Hence, the need for an intelligent transportation system in Korea can be summarized
as follows. First, although the public transportation mode share in Korea has shown
excellent performance compared to other advanced countries, it has been stagnant at
approximately 40% since 2014 [5], reaching its limit in terms of increasing the mode share. Therefore, an efficient
operational method and the supply of new concept transportation modes are needed to
respond efficiently to the constantly changing transportation demand that varies by
local government and small-scale areas. Second, while Korea has improved the public
transportation service centered around public transportation providers, various countries
have recently introduced new public transportation services, and the concepts of car-
and ride-sharing have been spreading in the private vehicle sector [6]. Third, in the field of public transportation, overseas cases of Mobility as a Service
(MaaS) are emerging. MaaS provides demand-based transportation packages, offering
integrated transportation information, including various transportation models on
a single platform, as well as integrated payment services [7]. It represents a departure from the existing transportation systems provided by supply-oriented
providers and aims to provide personalized optimal transportation information and
route systems, reservation and payment systems, and other integrated operational services
from the user's perspective. Rapid urbanization has led to increased congestion in
urban areas. Hence, an integrated system that provides personalized transportation
services based on comprehensive analysis is needed to alleviate this. This includes
tailored guidance for public transportation based on individual user demands, integrated
mobility services that provide information, reservations, usage, and payment, and
coordinated operations of various transportation modes to meet the demand [8]. In addition, in terms of transportation planning and operation in smart cities,
it is necessary to activate smart mobility by utilizing user activity-based mobility
data and develop and standardize service technologies for integrated public transportation
and shared mobility services [9].
The remainder of this paper is organized as follows. The next section describes the
related works. Section 3 proposes Deep Reinforcement Learning. The proposed research
system section (Section 4) includes Markov decision process (MDP) formulation and
a deep reinforcement learning approach. Finally, Section 5 concludes the paper.
2. Related Work
2.1 Scope and Classification
Smart mobility is one of the critical components of a smart city, along with transportation,
energy, resources, and infrastructure management. It plays a crucial role in the city's
economic and social systems, with significant government funding and a direct impact
on citizens' daily lives. Smart mobility generates a vast amount of data that influences
the resources, logistics, energy, and economic flows of a city, The technologies that
constitute smart mobility are expected to play a significant role in enhancing the
competitiveness of cities and countries. The development and production of new modes
of transportation are expected to create jobs, reduce traffic accidents through technological
advancements, and improve the efficiency of transportation systems, with concomitant
economic benefits. For example, advances in smart cars are projected to create approximately
320,000 jobs and reduce approximately 2,500 serious traffic accidents annually, resulting
in an estimated economic impact of 75.4 billion KRW by 2030. The goal is to enhance
user convenience, such as reducing the overall travel time, by integrating smart mobility
systems. Rapid and proactive responses to unforeseen situations and preventive measures
become possible by establishing a bidirectional data collection and sharing system
between vehicles and infrastructure. As vehicles become a means of communication,
they can help solve urban and transportation issues through data integration facilitated
by IoT, a key component of smart cities. During the initial stages of introducing
autonomous driving, potential challenges arising from the coexistence of autonomous
and conventional vehicles can be overcome by vehicle-to-everything (V2X) communication,
improving the safety and efficiency of cities and transportation. Smart mobility traffic
information systems can be classified broadly into the implementation technologies
of an AI-based Smart Mobility Center. It can be categorized as follows. The implementation
technologies of the Mobility Center include AI-based urban traffic control technology,
mobile-based MaaS (Mobility as a Service) technology, prediction technology based
on big data and simulation, and navigation service technology based on connected cars.
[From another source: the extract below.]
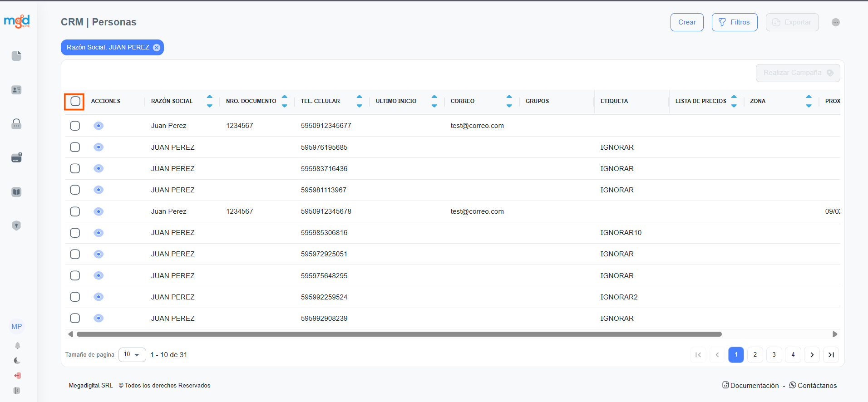Check the select-all checkbox in table header

coord(75,101)
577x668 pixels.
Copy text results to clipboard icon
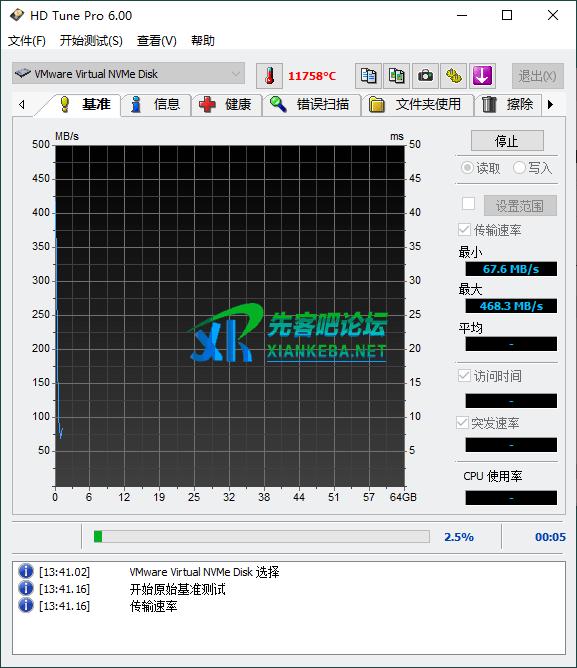[368, 76]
These technologies work together to control transportation flow throughout the city,
providing personalized services and delivering a higher level of service to citizens.
2.2 Case Study
For example, various research studies on traffic management at intersections are being
conducted in Korea. Among them, research on traffic signal systems is actively underway.
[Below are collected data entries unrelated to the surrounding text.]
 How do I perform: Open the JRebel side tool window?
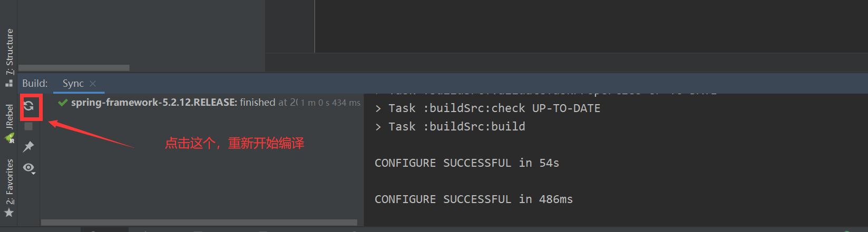point(9,117)
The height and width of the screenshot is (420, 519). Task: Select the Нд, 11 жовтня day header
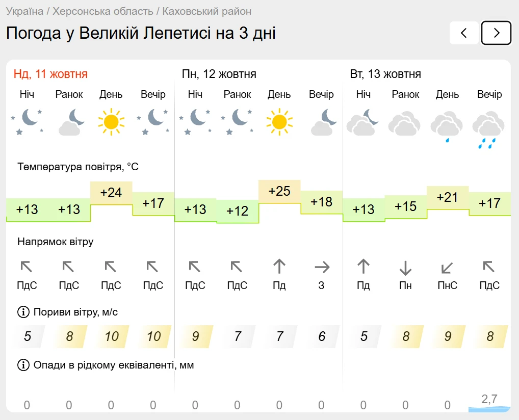pos(50,74)
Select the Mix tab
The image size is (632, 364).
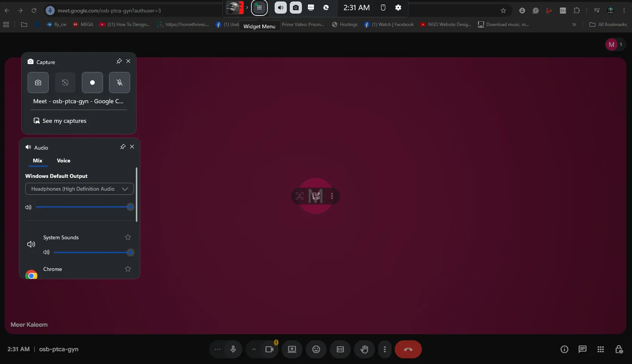pos(37,161)
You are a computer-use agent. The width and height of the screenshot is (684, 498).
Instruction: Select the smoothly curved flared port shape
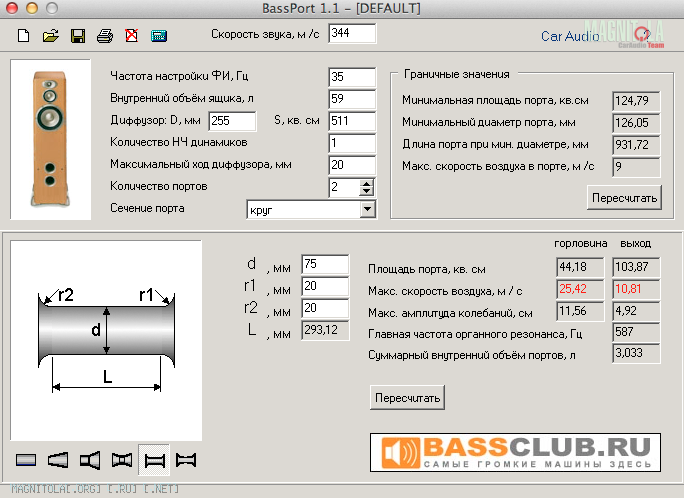pyautogui.click(x=186, y=459)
The current signal systems are fixed in nature. Adaptive methods have also been studied
to increase the throughput of intersections. These methods involve adjusting the timing
of traffic signals or changing the sequence of signals based on traffic volume. The
optimization problem of traffic signal control, which involves a large amount of data
in a dynamically changing traffic environment, poses a high level of complexity when
solved using traditional mathematical models or optimization methods. Fuzzy techniques
and Q-learning techniques are widely used to solve the traffic signal problem. A traffic
signal control technique using fuzzy techniques has been proposed for a single intersection.
In this approach, the order of green signals remains fixed, but the duration of the
green signals is adjusted dynamically based on traffic volume. The number of vehicles
entering the intersection is measured to determine the current traffic flow during
the green signal and the traffic flow during the red signal in the next phase. Based
on the identified traffic flow, a decision is made to extend the duration of the green
signal. The reduction of the green signal duration is not considered in this approach.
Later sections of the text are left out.